[Provided information — start]

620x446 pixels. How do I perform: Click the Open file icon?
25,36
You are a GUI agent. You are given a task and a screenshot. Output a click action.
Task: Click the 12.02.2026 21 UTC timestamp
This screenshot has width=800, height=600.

[Provided information — finish]

■ Exercise directions:
Transcribe the full set of records precisely.

■ Final answer:
620x446 pixels. How do I perform: Click the Open file icon?
25,36
You are a GUI agent. You are given a task and a screenshot. Output a click action.
Task: Click the 12.02.2026 21 UTC timestamp
This screenshot has width=800, height=600.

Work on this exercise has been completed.